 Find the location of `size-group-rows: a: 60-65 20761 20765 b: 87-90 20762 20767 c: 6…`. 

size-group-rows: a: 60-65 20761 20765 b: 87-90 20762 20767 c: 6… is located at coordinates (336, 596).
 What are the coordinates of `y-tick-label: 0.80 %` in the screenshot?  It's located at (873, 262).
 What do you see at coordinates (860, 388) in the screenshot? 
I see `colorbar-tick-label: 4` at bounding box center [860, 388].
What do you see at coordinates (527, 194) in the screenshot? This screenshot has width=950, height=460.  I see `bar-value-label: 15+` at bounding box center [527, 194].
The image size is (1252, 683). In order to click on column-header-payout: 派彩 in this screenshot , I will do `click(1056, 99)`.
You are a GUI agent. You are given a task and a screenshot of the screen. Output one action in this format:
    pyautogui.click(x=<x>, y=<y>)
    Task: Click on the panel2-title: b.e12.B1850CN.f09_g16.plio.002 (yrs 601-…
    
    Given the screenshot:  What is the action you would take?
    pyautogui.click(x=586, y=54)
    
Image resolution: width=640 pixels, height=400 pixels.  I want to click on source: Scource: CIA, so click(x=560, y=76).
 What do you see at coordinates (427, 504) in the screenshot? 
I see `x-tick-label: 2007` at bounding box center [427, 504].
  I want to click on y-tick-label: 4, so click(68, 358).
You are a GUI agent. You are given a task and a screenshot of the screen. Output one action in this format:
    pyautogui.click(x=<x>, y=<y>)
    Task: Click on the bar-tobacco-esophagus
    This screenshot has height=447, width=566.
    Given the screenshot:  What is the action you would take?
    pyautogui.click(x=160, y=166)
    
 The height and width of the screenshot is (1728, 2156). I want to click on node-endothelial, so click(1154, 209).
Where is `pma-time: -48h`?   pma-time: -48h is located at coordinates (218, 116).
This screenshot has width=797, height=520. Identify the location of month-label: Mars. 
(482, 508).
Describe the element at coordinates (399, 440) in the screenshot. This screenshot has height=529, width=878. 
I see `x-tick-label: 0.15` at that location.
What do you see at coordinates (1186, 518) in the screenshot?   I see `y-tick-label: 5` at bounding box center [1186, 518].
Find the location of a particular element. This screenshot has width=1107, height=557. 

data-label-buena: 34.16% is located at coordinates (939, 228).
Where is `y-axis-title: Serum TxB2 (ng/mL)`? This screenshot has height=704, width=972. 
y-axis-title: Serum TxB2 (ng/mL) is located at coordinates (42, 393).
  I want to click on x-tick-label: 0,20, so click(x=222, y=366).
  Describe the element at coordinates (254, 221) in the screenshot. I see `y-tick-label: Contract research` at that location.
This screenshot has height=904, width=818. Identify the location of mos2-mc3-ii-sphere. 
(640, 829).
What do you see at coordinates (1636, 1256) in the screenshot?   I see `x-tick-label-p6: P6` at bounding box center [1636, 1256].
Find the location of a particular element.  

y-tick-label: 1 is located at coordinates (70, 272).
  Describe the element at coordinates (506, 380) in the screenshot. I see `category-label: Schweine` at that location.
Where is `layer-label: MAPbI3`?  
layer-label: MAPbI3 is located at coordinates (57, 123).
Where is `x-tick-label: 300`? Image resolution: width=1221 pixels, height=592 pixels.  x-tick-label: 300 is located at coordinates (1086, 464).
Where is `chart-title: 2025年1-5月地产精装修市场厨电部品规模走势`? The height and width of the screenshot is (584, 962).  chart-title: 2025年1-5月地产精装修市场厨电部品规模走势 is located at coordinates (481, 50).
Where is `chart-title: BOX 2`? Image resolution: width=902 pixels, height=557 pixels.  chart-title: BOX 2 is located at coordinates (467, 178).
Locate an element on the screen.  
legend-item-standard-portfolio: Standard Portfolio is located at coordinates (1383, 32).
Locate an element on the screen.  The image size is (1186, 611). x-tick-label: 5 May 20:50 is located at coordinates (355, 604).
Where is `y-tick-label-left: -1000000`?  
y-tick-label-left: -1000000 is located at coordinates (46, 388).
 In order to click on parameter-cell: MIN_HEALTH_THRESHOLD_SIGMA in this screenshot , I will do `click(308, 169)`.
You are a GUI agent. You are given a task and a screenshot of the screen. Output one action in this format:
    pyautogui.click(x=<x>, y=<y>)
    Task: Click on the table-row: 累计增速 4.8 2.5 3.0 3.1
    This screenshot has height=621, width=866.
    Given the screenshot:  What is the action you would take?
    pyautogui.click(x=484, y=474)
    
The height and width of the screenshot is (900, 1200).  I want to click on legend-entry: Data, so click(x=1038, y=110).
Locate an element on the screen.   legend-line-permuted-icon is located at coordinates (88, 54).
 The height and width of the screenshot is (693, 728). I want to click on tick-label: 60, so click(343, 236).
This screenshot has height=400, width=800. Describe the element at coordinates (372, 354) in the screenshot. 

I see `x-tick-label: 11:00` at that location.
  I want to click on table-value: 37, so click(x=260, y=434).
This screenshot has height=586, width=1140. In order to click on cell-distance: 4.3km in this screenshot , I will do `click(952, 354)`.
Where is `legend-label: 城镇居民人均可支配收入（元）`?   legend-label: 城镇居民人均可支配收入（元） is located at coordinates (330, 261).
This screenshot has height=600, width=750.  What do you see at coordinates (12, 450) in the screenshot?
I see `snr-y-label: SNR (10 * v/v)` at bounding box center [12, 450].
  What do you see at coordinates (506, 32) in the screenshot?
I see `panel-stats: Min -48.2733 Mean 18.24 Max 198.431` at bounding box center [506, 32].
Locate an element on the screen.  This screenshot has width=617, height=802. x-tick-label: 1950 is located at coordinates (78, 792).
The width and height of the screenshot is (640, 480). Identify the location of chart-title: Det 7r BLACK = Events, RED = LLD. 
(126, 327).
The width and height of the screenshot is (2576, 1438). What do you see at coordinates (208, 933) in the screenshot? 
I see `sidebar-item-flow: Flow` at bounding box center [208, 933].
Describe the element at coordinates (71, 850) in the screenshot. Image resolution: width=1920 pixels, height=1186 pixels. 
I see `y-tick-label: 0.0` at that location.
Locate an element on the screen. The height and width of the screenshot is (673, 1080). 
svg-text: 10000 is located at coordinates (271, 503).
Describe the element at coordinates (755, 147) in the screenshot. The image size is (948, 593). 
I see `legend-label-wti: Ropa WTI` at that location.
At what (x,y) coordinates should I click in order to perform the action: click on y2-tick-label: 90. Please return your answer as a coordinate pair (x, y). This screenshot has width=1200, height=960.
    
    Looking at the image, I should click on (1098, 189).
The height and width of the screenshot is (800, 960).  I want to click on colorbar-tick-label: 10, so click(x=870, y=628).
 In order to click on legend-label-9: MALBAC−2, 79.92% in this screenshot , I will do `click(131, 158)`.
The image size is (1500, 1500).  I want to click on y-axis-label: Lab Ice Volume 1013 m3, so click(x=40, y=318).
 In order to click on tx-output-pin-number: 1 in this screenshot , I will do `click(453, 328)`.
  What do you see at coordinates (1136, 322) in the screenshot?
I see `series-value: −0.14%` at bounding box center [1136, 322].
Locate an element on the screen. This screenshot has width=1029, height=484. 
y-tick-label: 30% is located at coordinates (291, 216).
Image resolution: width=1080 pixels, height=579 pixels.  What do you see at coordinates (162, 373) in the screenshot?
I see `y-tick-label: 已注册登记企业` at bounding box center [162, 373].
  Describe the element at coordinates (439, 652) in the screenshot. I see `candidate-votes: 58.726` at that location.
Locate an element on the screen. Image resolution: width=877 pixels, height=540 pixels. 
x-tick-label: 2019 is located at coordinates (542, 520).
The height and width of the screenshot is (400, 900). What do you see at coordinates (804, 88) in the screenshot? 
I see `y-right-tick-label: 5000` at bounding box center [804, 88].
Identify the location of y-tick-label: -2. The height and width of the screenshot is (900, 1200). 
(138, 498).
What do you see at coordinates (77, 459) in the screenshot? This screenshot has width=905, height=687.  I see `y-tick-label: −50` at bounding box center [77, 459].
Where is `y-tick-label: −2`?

++++++++++++++++++++

Reproduce verbatim the part of the data that opens with the line containing "The height and width of the screenshot is (800, 960)." and closes with the line containing "center [1136, 322].", including both of those lines.

The height and width of the screenshot is (800, 960).  I want to click on colorbar-tick-label: 10, so click(x=870, y=628).
 In order to click on legend-label-9: MALBAC−2, 79.92% in this screenshot , I will do `click(131, 158)`.
The image size is (1500, 1500).  I want to click on y-axis-label: Lab Ice Volume 1013 m3, so click(x=40, y=318).
 In order to click on tx-output-pin-number: 1 in this screenshot , I will do `click(453, 328)`.
  What do you see at coordinates (1136, 322) in the screenshot?
I see `series-value: −0.14%` at bounding box center [1136, 322].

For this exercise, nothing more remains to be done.